→ What the task asks
Copy the records below word for word, omitting the pictures from your answer.

→ Given entries

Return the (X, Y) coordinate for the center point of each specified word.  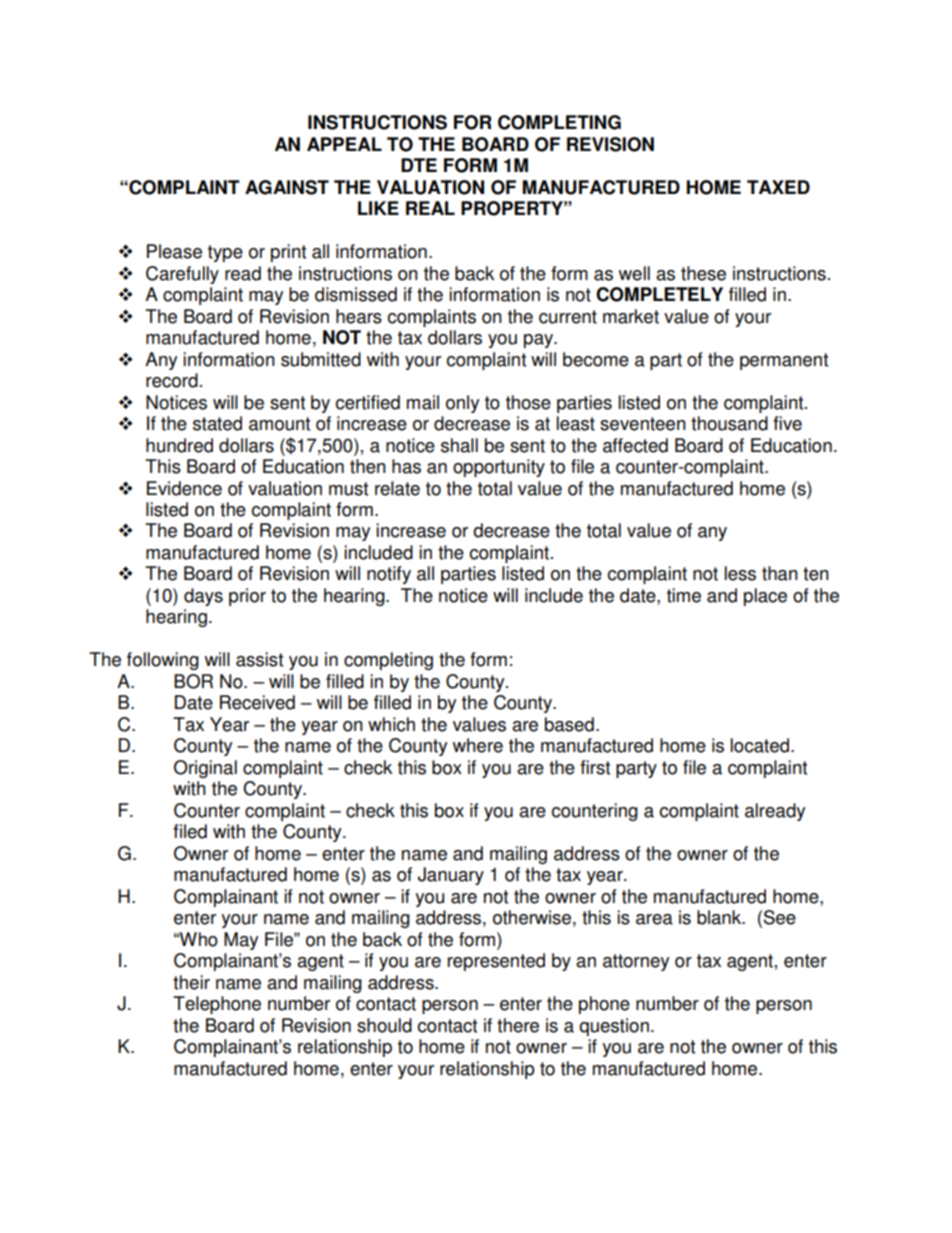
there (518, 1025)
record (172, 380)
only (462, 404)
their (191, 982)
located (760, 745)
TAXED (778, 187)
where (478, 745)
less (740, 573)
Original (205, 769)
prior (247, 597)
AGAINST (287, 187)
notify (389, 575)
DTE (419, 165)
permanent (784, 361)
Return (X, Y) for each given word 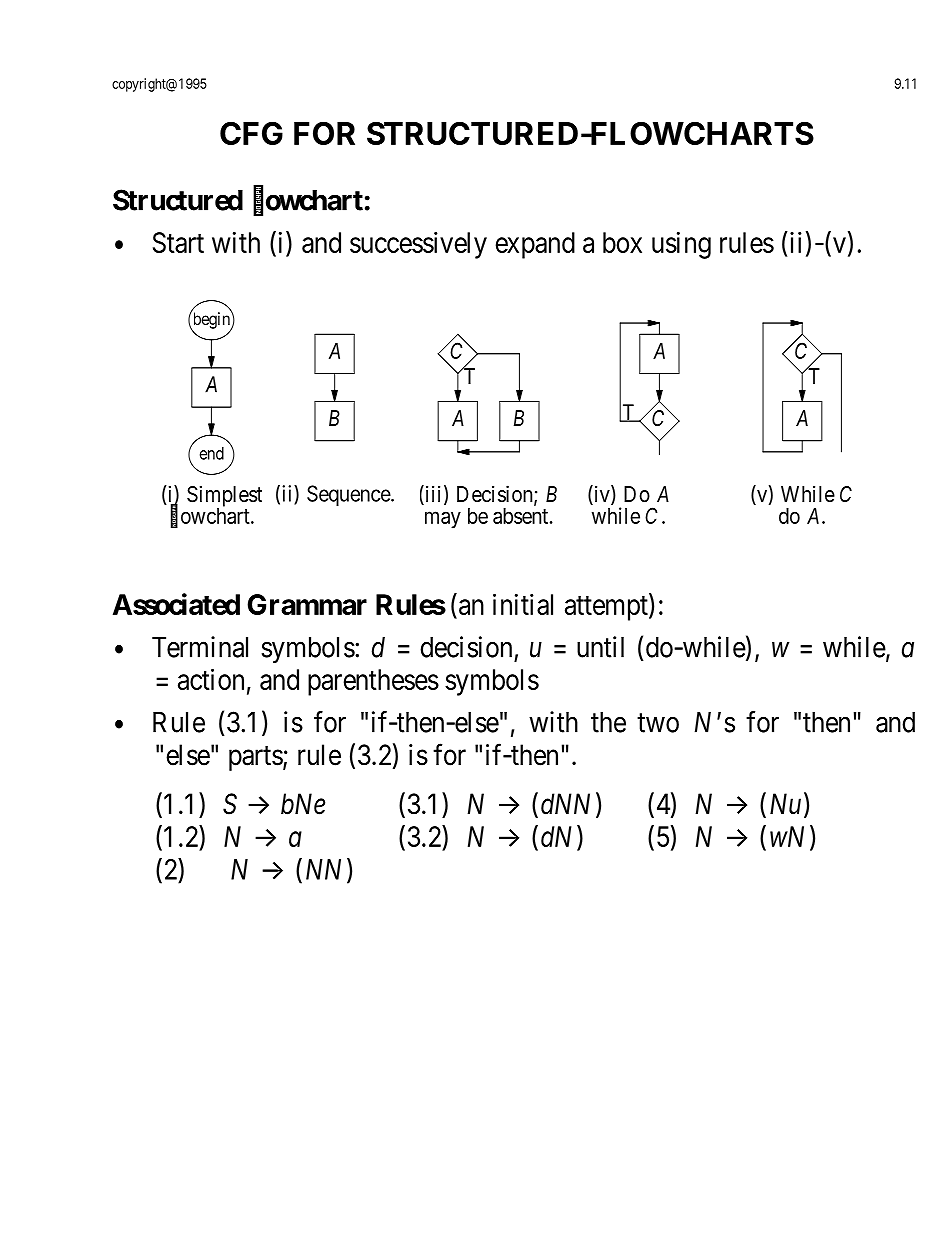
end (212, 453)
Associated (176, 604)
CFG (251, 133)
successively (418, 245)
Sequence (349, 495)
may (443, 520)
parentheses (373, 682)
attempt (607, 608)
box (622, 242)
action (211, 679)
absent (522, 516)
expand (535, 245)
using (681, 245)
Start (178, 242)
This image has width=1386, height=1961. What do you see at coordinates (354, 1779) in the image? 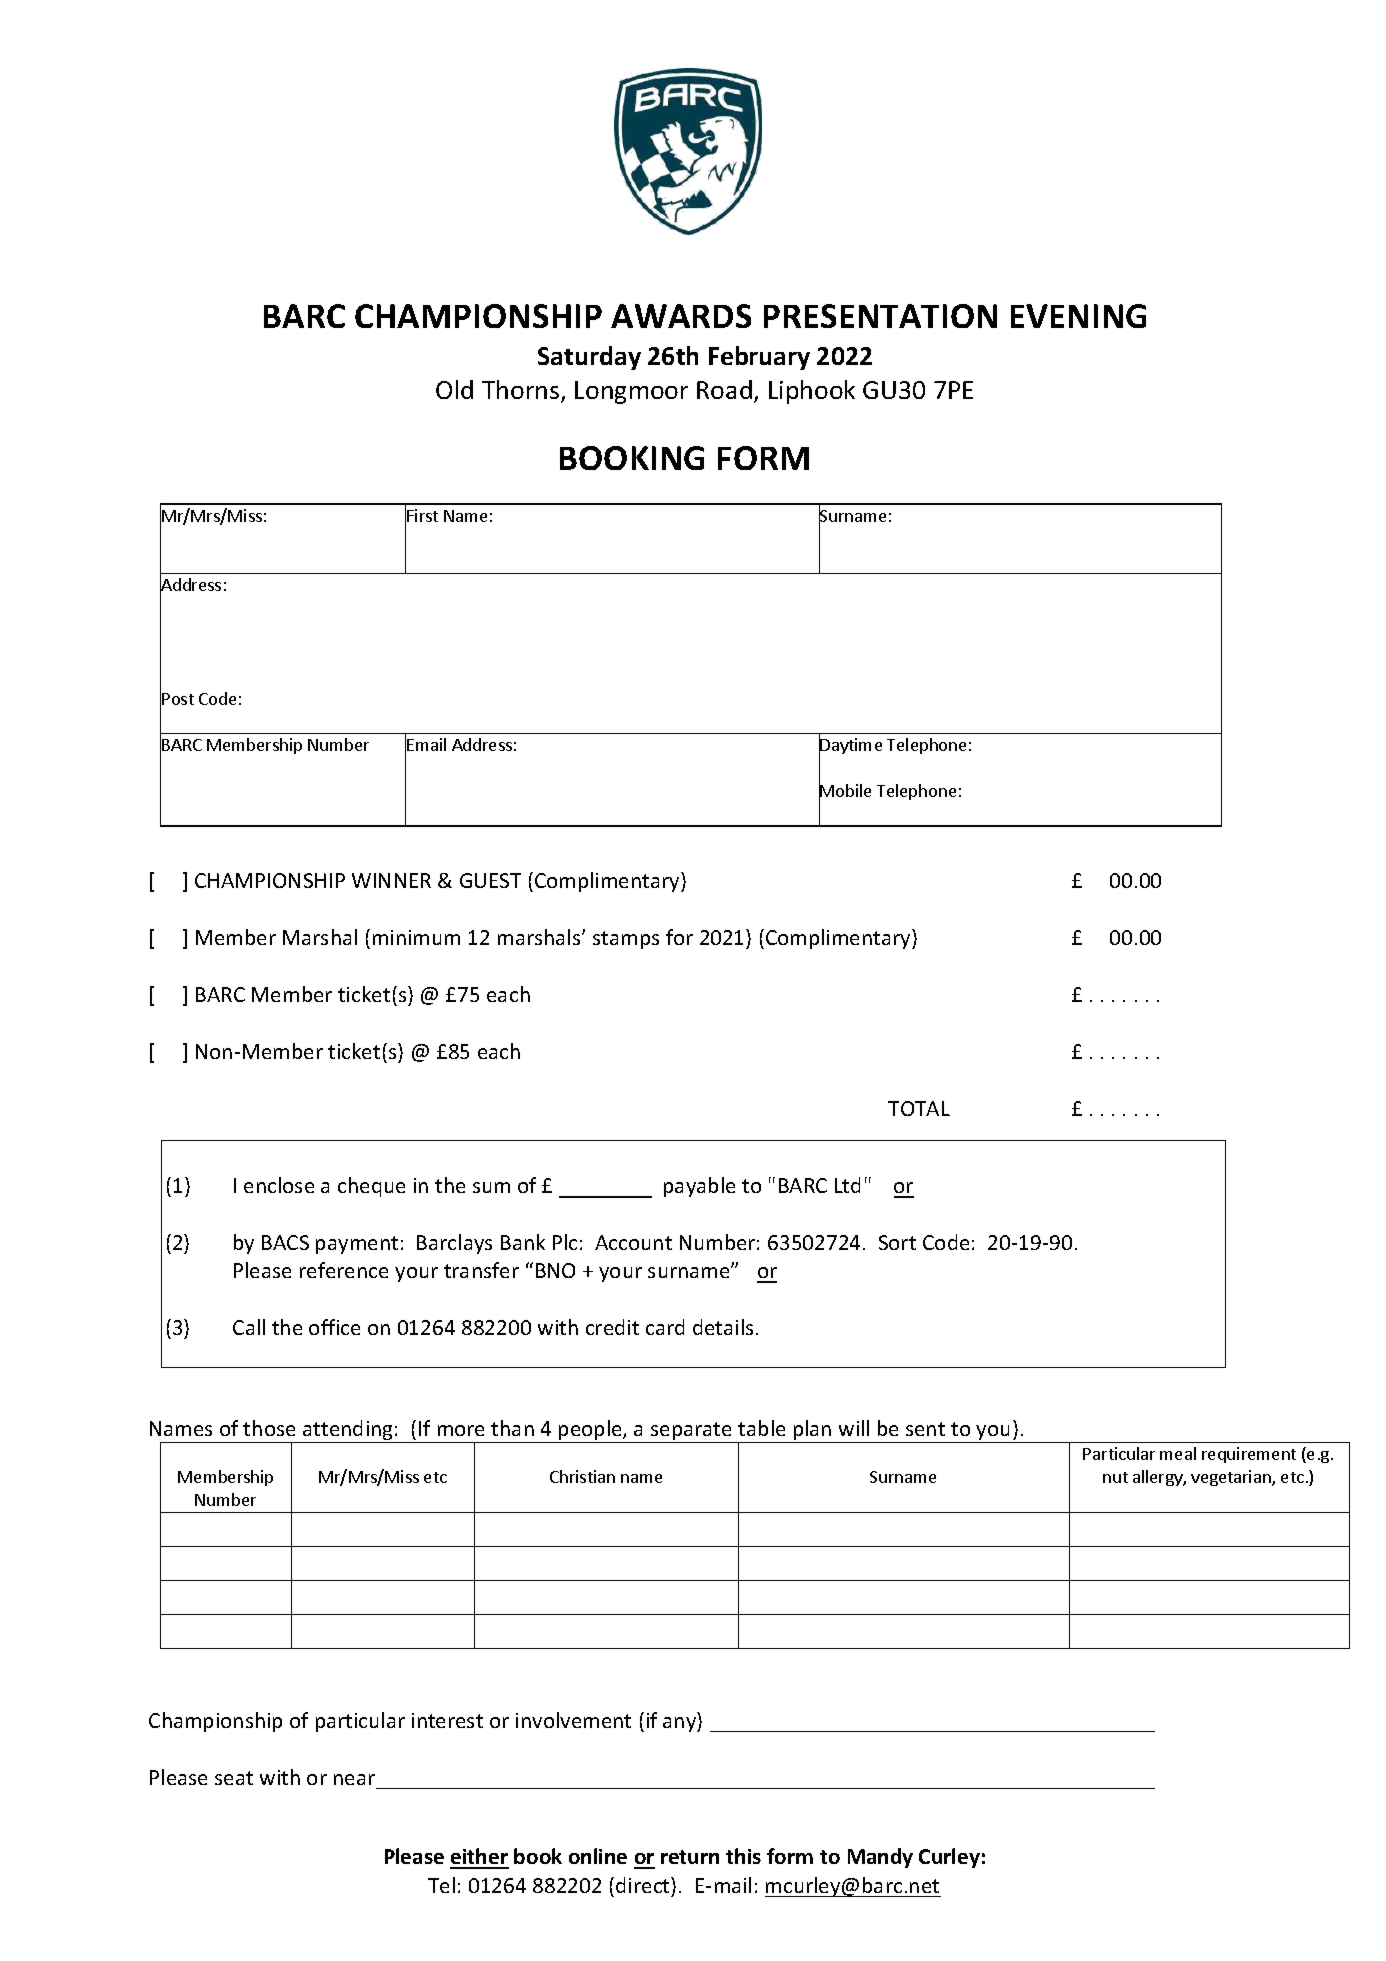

→ The answer
Return the (X, Y) coordinate for the center point of each specified word.  
there (518, 1025)
record (172, 380)
only (462, 404)
their (191, 982)
located (760, 745)
TAXED (778, 187)
where (478, 745)
less (740, 573)
Original (205, 769)
prior (247, 597)
AGAINST (287, 187)
notify (389, 575)
DTE (419, 165)
permanent (784, 361)
Return (X, Y) for each given word 
end (212, 453)
Associated (176, 604)
CFG (251, 133)
successively (418, 245)
Sequence (349, 495)
may (443, 520)
parentheses (373, 682)
attempt (607, 608)
box (622, 242)
action (211, 679)
absent (522, 516)
expand (535, 245)
using (681, 245)
Start (178, 242)
This image has width=1386, height=1961. What do you see at coordinates (354, 1779) in the image? 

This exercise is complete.